Supplied data Start Marker

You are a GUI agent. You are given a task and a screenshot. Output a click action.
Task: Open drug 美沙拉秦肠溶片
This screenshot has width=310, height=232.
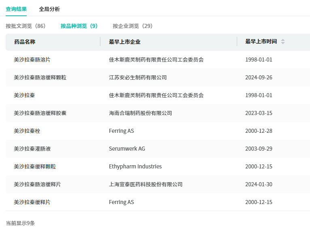(x=32, y=60)
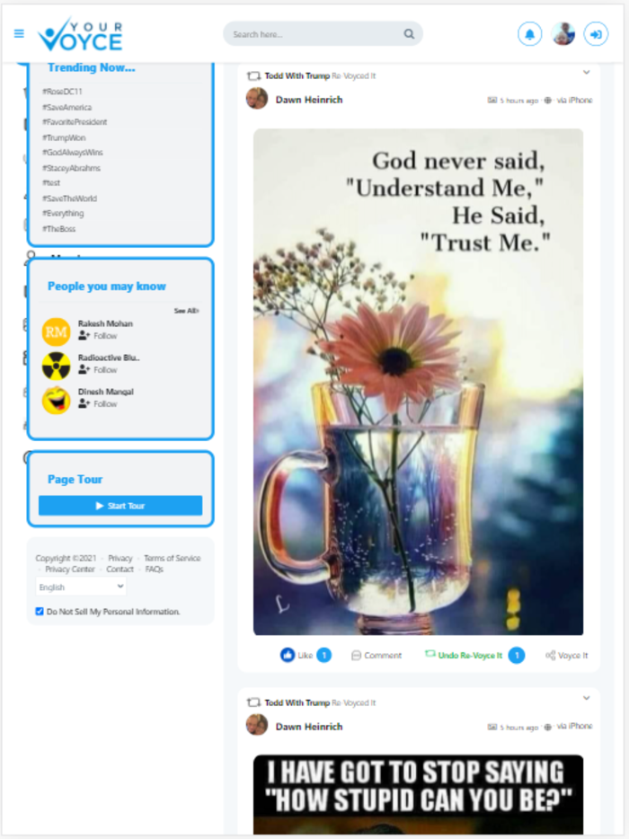Open the hamburger menu icon

19,34
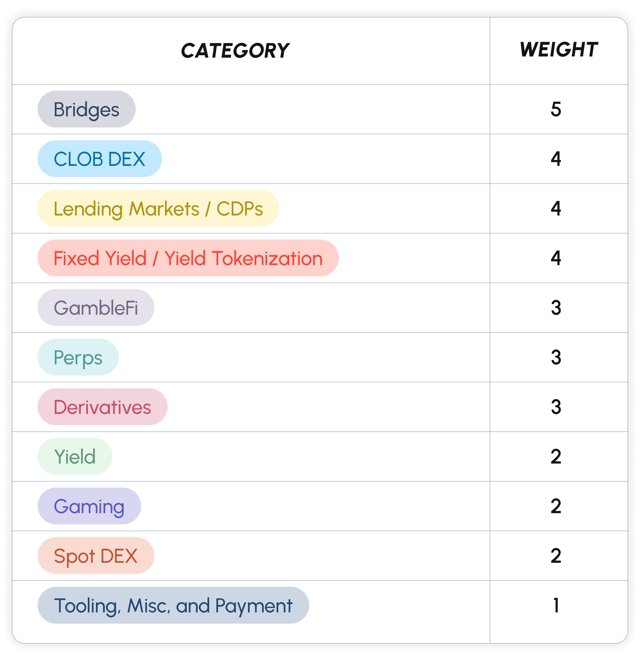Viewport: 640px width, 661px height.
Task: Click the Spot DEX tag
Action: [96, 555]
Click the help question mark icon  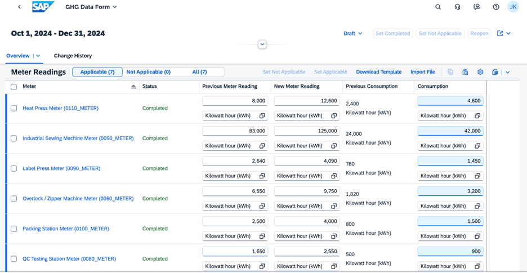[495, 7]
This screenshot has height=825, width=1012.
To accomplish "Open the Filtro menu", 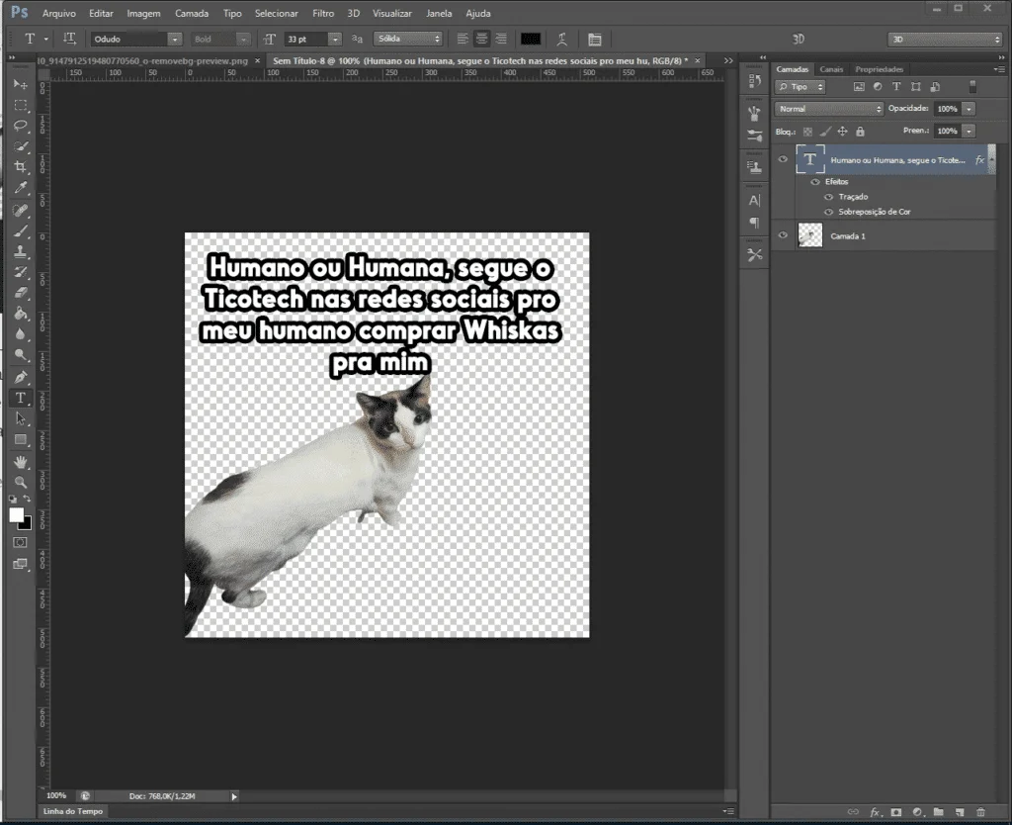I will point(322,14).
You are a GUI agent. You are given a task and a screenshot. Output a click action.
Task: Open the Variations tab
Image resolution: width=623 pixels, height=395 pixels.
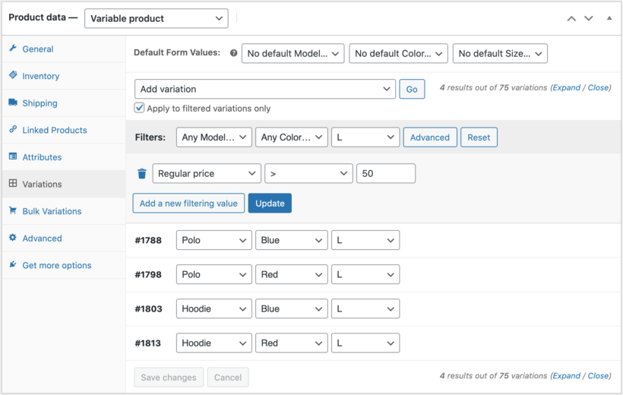pyautogui.click(x=42, y=184)
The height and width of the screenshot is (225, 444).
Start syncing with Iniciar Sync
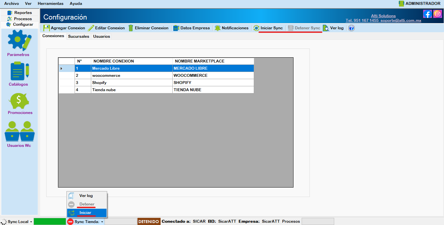click(x=268, y=28)
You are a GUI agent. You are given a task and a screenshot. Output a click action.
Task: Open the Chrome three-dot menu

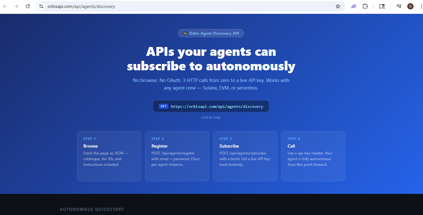click(x=421, y=6)
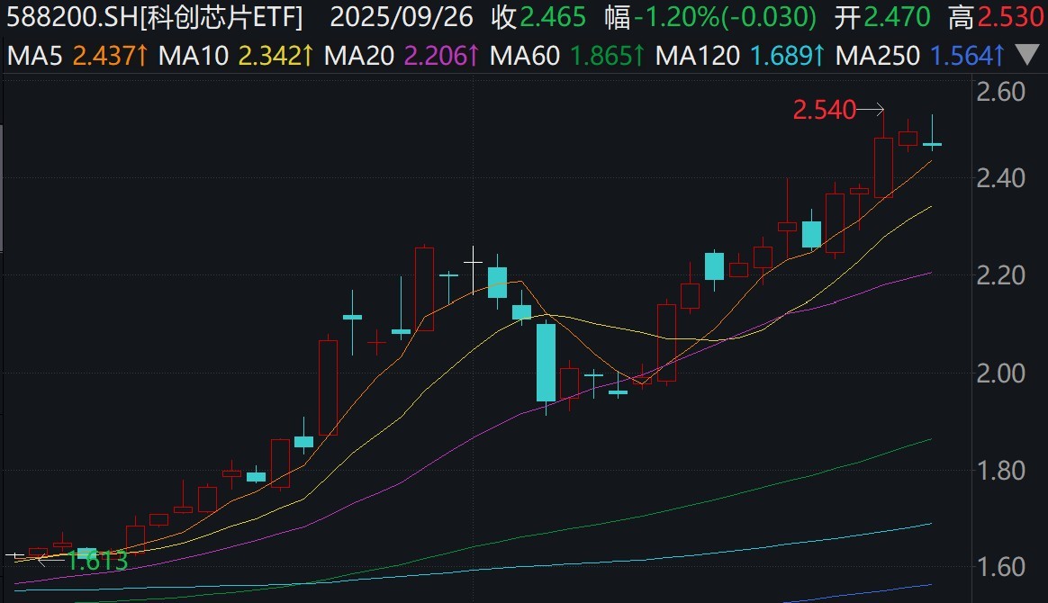Viewport: 1048px width, 603px height.
Task: Click the 2.60 label on price axis
Action: (1001, 92)
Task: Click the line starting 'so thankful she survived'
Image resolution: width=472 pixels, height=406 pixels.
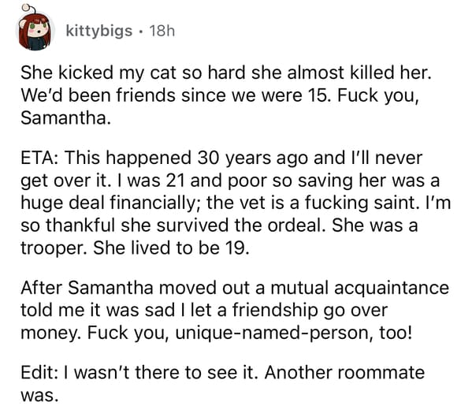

Supplied data End Marker

Take the line containing "Start syncing with Iniciar Sync" and every line after it through the end of the data, and write them out exactly, with no pictures.

Start syncing with Iniciar Sync
click(x=268, y=28)
You are a GUI agent. You are given a task and a screenshot. Output a click action.
Task: Open the Chrome three-dot menu

click(x=421, y=6)
Viewport: 1048px width, 603px height.
Task: Click the 2.60 label on price axis
Action: (1001, 92)
Task: Click the line starting 'so thankful she survived'
Image resolution: width=472 pixels, height=406 pixels.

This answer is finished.